What you give must be the lines from the one containing "Where should I click to: Open" through the last line of the listing below, exactly, with nothing else and no pictures.

Available data:

□ □ □

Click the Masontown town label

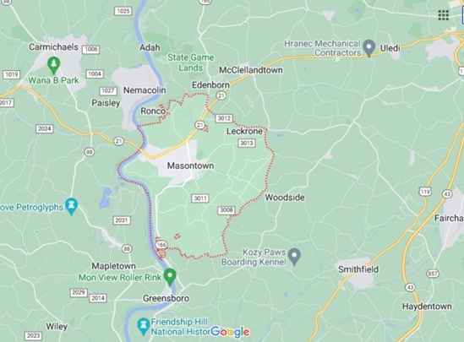click(190, 166)
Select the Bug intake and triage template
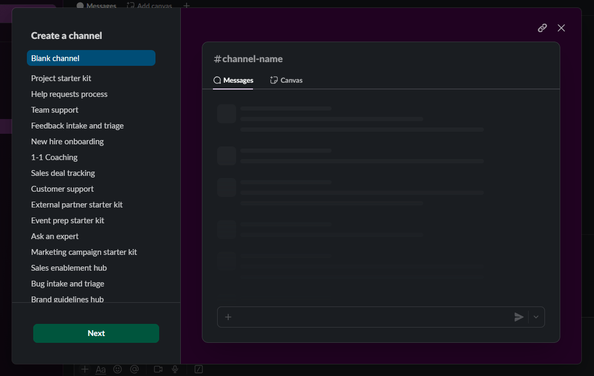 (x=67, y=283)
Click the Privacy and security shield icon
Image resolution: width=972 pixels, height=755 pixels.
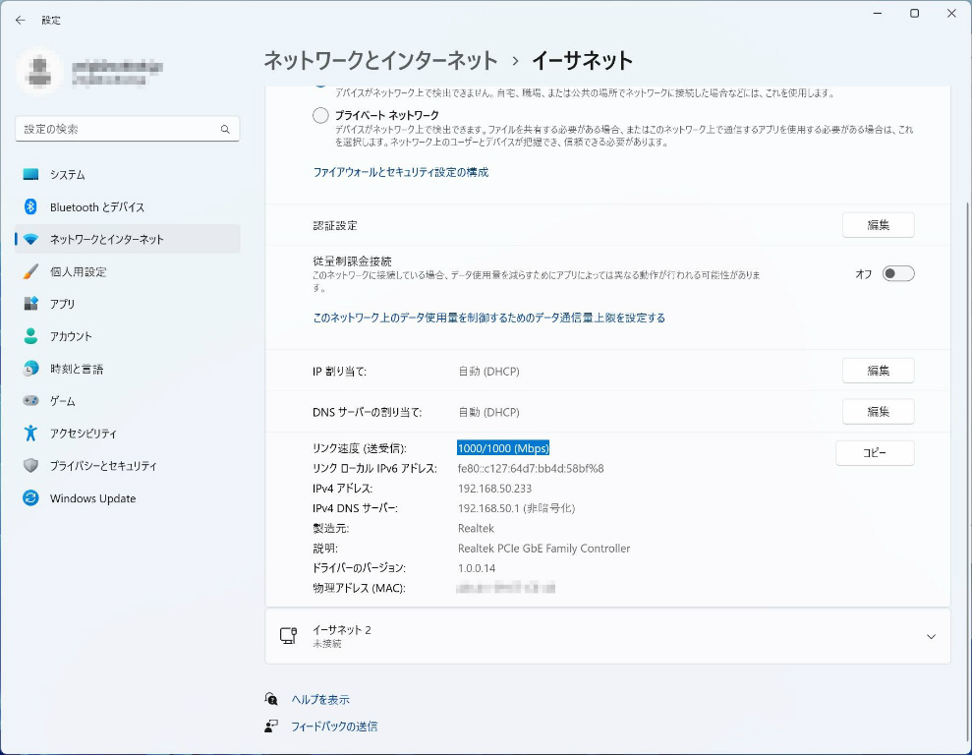(x=30, y=466)
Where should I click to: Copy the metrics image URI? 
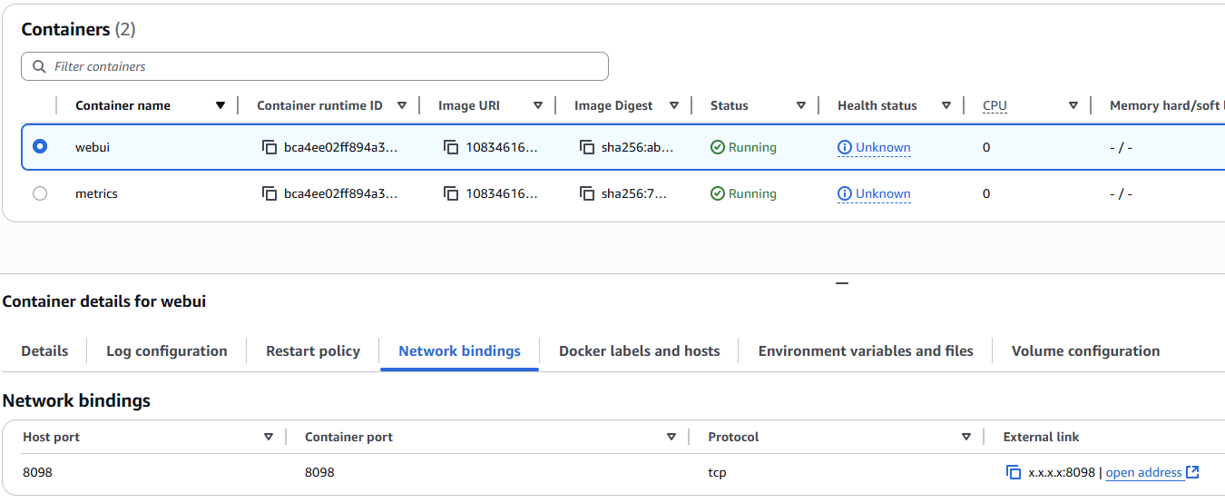pyautogui.click(x=451, y=193)
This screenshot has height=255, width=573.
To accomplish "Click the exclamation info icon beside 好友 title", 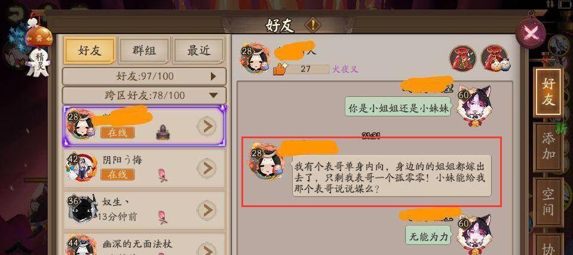I will [312, 25].
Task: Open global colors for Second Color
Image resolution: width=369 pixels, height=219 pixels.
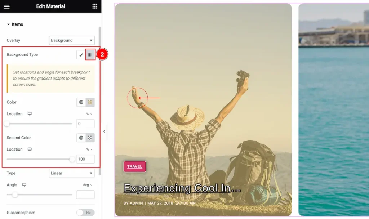Action: 81,138
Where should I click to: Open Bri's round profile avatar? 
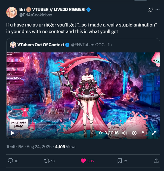[x=12, y=12]
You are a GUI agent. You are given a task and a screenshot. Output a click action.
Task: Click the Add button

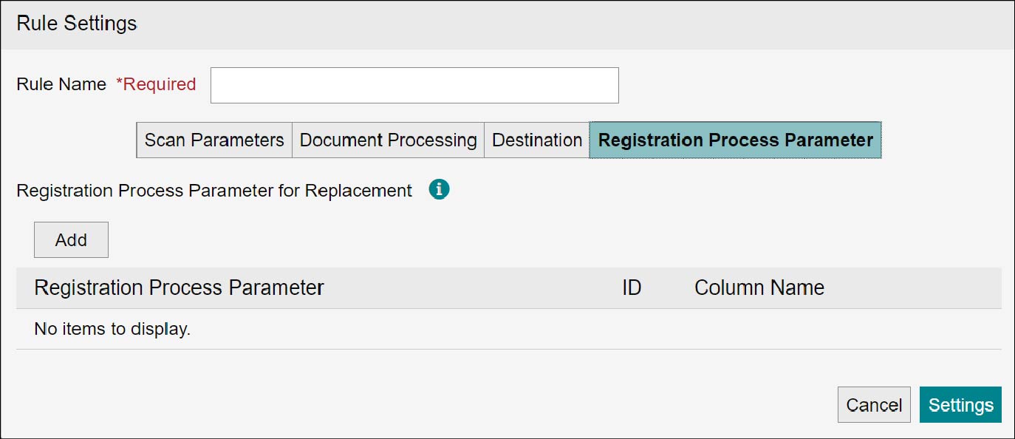(71, 239)
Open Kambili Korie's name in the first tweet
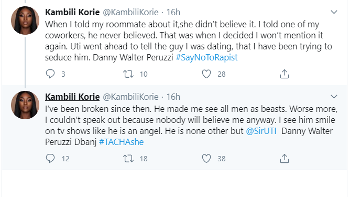 point(72,12)
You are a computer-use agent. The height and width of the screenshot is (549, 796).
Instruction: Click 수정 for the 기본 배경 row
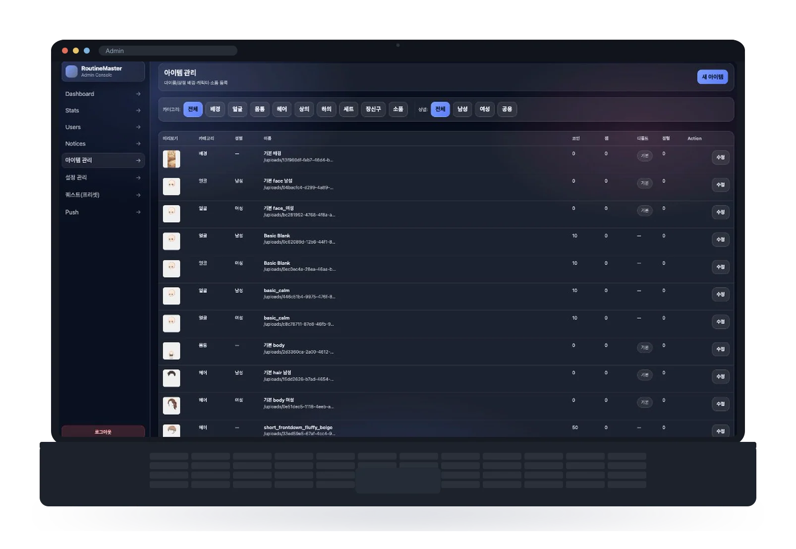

□ □ □

Output of the task:
Where should I click to: Open Bri's round profile avatar? 
[x=12, y=12]
You are a GUI agent. You are given a task and a screenshot. Output a click action.
Task: Click the Add button

(71, 239)
Open Kambili Korie's name in the first tweet
 point(72,12)
You are a computer-use agent. The height and width of the screenshot is (549, 796).
Instruction: Click 수정 for the 기본 배경 row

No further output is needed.